Dataset below:

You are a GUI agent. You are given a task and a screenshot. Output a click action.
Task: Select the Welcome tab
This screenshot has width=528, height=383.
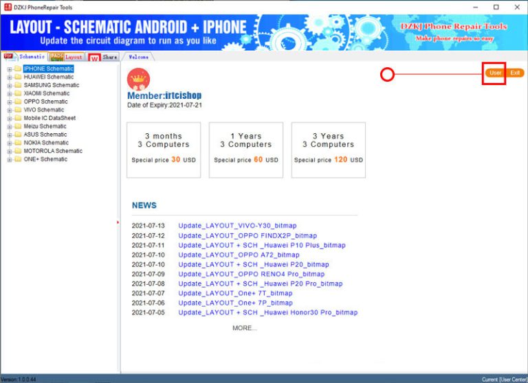pos(139,57)
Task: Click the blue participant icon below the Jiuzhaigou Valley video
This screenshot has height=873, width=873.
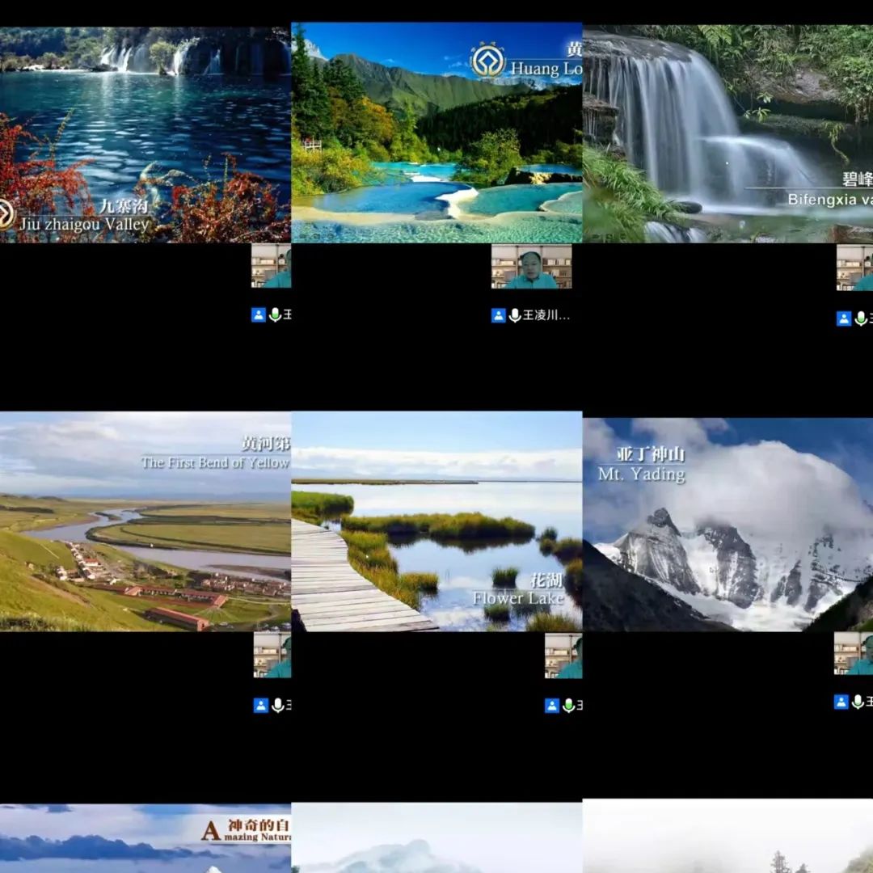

End of Dataset.

### What is being asked
Please retype every entry above exactly, leaving out any picture.

### Completed exercise
You are a GUI agent. You are given a task and a screenshot. Output a click action.
Task: Select the Welcome tab
This screenshot has width=528, height=383.
pos(139,57)
Task: Click the blue participant icon below the Jiuzhaigou Valley video
This screenshot has height=873, width=873.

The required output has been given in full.